Personal information
- Full name: John Somerville Russel
- Born: 19 March 1849 Edinburgh, Midlothian, Scotland
- Died: 12 September 1902 (aged 53) Banchory, Aberdeenshire, Scotland
- Batting: Right-handed
- Bowling: Unknown
- Relations: Patrick Russel (brother)

Domestic team information
- 1875–1891: Marylebone Cricket Club

Career statistics
| Competition | First-class |
| Matches | 79 |
| Runs scored | 1,641 |
| Batting average | 12.92 |
| 100s/50s | –/7 |
| Top score | 83 |
| Balls bowled | 8 |
| Wickets | 0 |
| Bowling average | – |
| 5 wickets in innings | – |
| 10 wickets in match | – |
| Best bowling | – |
| Catches/stumpings | 32/– |
- Source: Cricinfo, 20 August 2019

= John Russel (cricketer) =

Scottish cricketer

John Somerville Russel (19 March 1849 – 12 September 1902) was a Scottish first-class cricketer.

The son of Alexander Russel of The Scotsman, he was born in March 1849 at Edinburgh in, where he was educated at the Royal High School.
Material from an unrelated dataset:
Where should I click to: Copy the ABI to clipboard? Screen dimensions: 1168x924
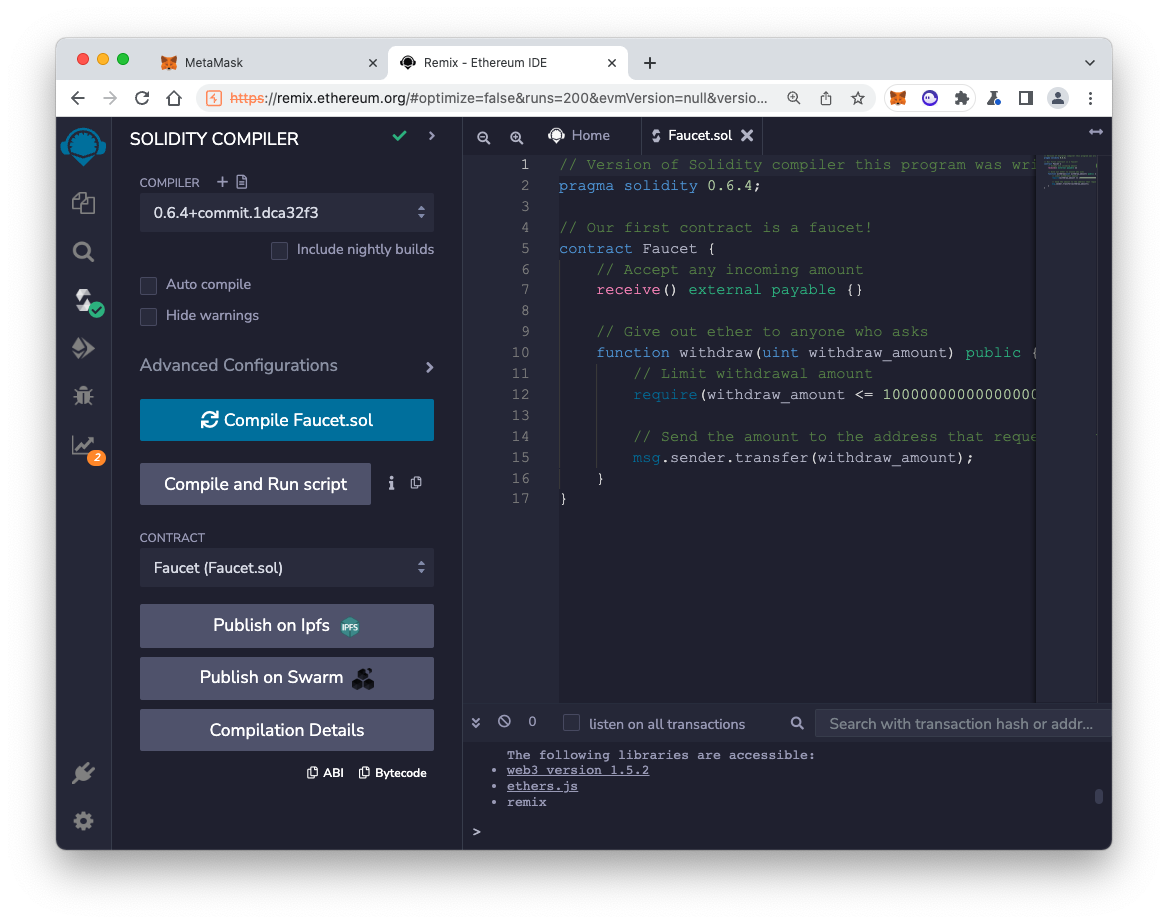tap(325, 773)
Russel had a long association with Lord's in London, first playing there in 1870 while assisting the north of Ireland, though it is unclear what qualified him to play for an Irish based team. He made his debut in first-class cricket for the Marylebone Cricket Club (MCC) against Yorkshire at Scarborough in 1875. Russel's playing association with the MCC lasted until 1891, with him appearing in 74 first-class matches for the club. Described by Wisden as an "excellent batsman when at his best" though his "style was not attractive", Russel scored 1,547 runs for the MCC at an average of 13.11 and a high score of 83, one of six half centuries he made. In seasons where he played five for more matches, Russel had his best season in 1882 when he scored 335 runs at an average of 25.76 from nine matches. This season included a match winning performance against Somerset, where he made scores of 56 and 83 opening the batting to help the MCC to a one wicket victory.

In addition to playing first-class cricket for the MCC, he also appeared in one first-class match for the Gentlemen of England in 1879, and two first-class matches each for the Over 30s in the Over 30s v Under 30s fixtures of 1880 and 1882 and for the South in the North v South fixtures of 1878 and 1887. Outside of cricket, he worked as a merchant based in Newcastle upon Tyne, where he played minor matches for Northumberland. When Henry Perkins retired from the position of MCC secretary, Russel initially stood in the election to be his replacement, though he eventually withdrew leaving Francis Lacey unopposed. He died suddenly at Banchory near Aberdeen in September 1902. His brother, Patrick, also played first-class cricket.